# What to do
• A. According to the prairie gardening passage, why were the plants first given a slow-release organic fertilizer?
• B. Answer these questions from the prairie gardening passage:
(i) When is spot watering done in summer?
(ii) Which fall flowers are named?
(iii) Which seed-mediated weeds are called "our nemeses"?
• C. Pick up the prairie gardening passage after its last sentence and write the next part.

In the spring, we do a light spot weeding and also check for any plants that need to be replaced. We might additionally move any excess plants that have reseeded or crawled into areas where we don’t want them and move them before the season gets going. 

In the summer, we’ll occasionally do some spot watering if we go over three weeks without any rainfall, but once the plants are established they just will naturally continue to grow and develop. 

And in the fall, there’s nothing much to do either except enjoy the beautiful fall colors and the blooming of fall flowers like asters . 

Once established, the major work of the season is only during the cutting back of the prairie - but the way we have things set up, it’s literally just chopping and dropping the plant debris back to the ground. Super easy, low maintenance, and I like it that way - I feel more like I’m working in harmony with nature as opposed to fighting against it!

Generally need less water, fertilizer and other inputs than a traditional garden or lawn

While prairie plants definitely need to be watered regularly when getting established, the idea is eventually that they will rely mostly on natural precipitation. We kind of have a tough-love policy with our prairie planting - if you don’t make it after the first year, you’ll get pulled from the planting, with the strongest and most well-adapted surviving.

Although we initially did plant them with a bit of a slow-release organic fertilizer (since our soil is so poor in nutrients and completely devoid of nitrogen) over the years we’ve simply continued to allow the natural breakdown of the previous year’s growth to feed the plants and the soil. 

We don’t need to use any herbicides or pesticides naturally, and aside from the occasional infestation of a seed-mediated weed (Chinese elms, pigweed and kochia are our nemeses here) we don’t really have any need to fight any weeds or pests. If a rudbeckia gets nibbled by a grasshopper, it’s not a big deal - it’s all part of the experience, and chances are those grasshoppers will need to be nice and fat and healthy so the birds can come feast on them.

# Stored data
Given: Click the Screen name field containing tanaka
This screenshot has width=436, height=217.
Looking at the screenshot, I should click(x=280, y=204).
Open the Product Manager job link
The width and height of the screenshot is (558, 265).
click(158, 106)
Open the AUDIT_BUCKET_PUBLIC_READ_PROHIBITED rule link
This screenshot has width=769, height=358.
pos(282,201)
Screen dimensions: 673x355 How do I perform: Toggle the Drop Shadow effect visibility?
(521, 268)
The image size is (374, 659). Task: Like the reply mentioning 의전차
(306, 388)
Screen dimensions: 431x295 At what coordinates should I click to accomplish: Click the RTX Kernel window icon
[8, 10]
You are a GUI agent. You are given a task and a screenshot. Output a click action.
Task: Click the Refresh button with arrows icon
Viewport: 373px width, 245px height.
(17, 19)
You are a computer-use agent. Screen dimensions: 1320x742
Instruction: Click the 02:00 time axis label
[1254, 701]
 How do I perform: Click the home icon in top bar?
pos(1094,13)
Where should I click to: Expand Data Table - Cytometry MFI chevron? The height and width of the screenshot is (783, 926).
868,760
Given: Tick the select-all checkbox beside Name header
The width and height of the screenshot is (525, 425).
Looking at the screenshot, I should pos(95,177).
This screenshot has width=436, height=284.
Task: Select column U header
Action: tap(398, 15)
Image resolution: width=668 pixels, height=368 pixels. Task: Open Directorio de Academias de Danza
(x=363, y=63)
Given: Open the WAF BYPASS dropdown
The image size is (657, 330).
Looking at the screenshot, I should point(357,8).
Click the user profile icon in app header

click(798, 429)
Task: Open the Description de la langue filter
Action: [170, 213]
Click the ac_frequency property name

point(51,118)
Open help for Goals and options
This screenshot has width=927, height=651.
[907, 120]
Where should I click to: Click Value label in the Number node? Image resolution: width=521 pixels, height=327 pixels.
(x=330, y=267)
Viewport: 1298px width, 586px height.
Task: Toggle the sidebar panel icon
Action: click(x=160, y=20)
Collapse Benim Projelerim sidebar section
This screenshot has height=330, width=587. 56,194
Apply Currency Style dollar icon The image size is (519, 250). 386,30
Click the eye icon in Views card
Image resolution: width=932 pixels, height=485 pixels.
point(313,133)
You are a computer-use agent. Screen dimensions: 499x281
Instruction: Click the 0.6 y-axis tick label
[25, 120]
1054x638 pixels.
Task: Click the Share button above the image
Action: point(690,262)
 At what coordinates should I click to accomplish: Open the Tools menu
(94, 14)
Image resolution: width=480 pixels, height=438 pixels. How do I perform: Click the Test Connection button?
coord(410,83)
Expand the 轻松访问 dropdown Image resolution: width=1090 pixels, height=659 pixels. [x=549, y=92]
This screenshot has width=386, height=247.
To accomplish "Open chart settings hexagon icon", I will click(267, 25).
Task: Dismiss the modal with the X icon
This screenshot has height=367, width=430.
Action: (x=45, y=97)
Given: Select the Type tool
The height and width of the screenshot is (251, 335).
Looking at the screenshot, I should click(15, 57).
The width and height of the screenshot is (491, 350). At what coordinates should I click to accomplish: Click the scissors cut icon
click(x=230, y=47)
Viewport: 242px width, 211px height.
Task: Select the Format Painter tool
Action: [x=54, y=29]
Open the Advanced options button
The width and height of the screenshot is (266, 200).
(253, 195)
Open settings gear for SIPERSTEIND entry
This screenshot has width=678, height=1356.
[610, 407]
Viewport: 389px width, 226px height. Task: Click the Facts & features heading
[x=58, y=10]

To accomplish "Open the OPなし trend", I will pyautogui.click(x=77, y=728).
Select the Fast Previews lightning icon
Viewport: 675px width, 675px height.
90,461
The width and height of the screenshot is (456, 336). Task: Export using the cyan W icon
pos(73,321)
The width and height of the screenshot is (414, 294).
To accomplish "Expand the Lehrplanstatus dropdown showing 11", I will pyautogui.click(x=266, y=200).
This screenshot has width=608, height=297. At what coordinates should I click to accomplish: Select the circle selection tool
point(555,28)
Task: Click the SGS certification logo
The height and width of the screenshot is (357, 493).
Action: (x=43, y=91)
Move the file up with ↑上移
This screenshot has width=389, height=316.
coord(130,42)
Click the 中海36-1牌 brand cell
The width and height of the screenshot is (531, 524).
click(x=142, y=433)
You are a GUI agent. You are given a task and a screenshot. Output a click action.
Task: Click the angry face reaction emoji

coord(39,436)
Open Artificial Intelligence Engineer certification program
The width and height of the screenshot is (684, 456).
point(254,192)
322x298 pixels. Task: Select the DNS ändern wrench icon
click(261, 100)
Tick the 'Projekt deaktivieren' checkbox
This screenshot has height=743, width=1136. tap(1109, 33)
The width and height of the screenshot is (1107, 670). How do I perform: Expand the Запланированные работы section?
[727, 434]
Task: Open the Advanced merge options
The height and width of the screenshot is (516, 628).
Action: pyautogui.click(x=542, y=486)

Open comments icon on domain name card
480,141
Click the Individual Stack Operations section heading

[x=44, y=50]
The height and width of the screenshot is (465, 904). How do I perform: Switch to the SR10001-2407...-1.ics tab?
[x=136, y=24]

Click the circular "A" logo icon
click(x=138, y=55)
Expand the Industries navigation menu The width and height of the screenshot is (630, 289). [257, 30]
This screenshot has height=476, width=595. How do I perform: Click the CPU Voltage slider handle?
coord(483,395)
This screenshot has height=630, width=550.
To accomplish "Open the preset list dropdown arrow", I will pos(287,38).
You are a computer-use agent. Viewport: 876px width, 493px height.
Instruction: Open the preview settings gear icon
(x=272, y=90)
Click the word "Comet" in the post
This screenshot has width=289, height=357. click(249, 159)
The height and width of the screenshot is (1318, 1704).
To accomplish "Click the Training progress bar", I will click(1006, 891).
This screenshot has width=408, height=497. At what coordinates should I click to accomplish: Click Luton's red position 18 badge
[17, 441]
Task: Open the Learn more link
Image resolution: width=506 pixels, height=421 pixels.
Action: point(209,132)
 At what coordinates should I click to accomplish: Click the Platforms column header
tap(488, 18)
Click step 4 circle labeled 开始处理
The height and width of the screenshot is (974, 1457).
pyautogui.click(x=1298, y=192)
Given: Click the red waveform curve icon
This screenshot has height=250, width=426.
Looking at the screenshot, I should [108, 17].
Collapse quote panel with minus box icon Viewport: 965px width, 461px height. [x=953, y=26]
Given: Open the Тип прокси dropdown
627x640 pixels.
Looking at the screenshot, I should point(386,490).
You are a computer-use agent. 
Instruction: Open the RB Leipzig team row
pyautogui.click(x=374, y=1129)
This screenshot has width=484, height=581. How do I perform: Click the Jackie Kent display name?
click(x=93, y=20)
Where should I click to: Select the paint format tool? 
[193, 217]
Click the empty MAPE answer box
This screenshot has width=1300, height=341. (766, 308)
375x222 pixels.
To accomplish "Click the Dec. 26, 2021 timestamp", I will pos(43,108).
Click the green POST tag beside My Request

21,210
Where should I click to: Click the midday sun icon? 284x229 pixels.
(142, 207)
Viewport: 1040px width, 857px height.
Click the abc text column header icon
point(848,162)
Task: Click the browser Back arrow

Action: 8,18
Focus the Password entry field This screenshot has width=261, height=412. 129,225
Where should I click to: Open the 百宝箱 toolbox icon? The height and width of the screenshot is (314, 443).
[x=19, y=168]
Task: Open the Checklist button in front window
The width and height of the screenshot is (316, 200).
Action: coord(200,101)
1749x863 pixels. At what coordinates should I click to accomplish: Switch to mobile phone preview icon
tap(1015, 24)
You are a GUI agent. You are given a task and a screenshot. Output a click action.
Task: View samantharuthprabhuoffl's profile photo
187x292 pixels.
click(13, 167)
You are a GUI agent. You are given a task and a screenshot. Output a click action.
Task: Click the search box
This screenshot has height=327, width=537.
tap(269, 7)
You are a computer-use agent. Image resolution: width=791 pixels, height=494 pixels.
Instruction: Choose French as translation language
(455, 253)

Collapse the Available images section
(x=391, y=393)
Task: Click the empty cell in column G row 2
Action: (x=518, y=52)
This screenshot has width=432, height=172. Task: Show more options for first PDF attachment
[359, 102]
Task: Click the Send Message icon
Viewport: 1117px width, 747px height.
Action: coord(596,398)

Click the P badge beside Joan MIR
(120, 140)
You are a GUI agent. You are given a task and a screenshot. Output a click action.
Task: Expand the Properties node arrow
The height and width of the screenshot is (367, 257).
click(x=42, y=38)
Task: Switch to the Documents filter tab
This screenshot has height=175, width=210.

# Answers by item
• A. The plants got a slow-release organic fertilizer at first because the soil is very poor in nutrients and has no nitrogen at all. Since then, the breakdown of the previous year's growth has been left to feed the plants and the soil.

• B.
(i) When the garden goes more than three weeks without rainfall.
(ii) Asters.
(iii) Chinese elms, pigweed, and kochia.

• C.
We get to do more of what we wanted in the first place - to enjoy the garden

Don’t get me wrong, I love our fussier mixed herbaceous border, our planters and cutting gardens - they bring me a lot of joy and I love being outside and working year-round. But sometimes during late spring and early summer it can feel like a gargantuan task to keep up with sowing, fertilizing, cutting back and turning over beds and staking and deadheading to the point where I don’t even have time to enjoy the garden because I’m exhausted from all the tasks that need to be completed. 

The prairie garden however, is probably the most laid-back garden I’ve ever worked in. Yes, there are some tasks that need to be taken care of, but it is far less labor-intensive compared to the other areas of the garden and I am so grateful for that. 

The main work that I have to do in the prairie planting is to walk through and enjoy and experience it! It can sometimes be a bit neglected since I’m not having to intensively weed or work on it, which is why it’s the most important task for me to walk through and observe and experience it. 

One of my favorite things to do is walk through the plantings in June or July (when all of the flowers are blooming) to be able to experience and enjoy the buzzing of thousands of insects and beneficial pollinators as they feast on the nectar and pollen smorgasbord laid in front of them. 

But I also love walking out in the prairie early in the morning and hearing the various native birds call and sing to each other. And the various migratory species come take shelter in the winter, feeding on the many seed heads available to them and the natural windbreak that occurs from the Maximilian sunflower hedge. 

It’s the one part of the garden that I have to do very little in except just enjoy and experience it, and for that I am grateful. After all, if you don’t get to enjoy your garden at some point, what is the point of it all?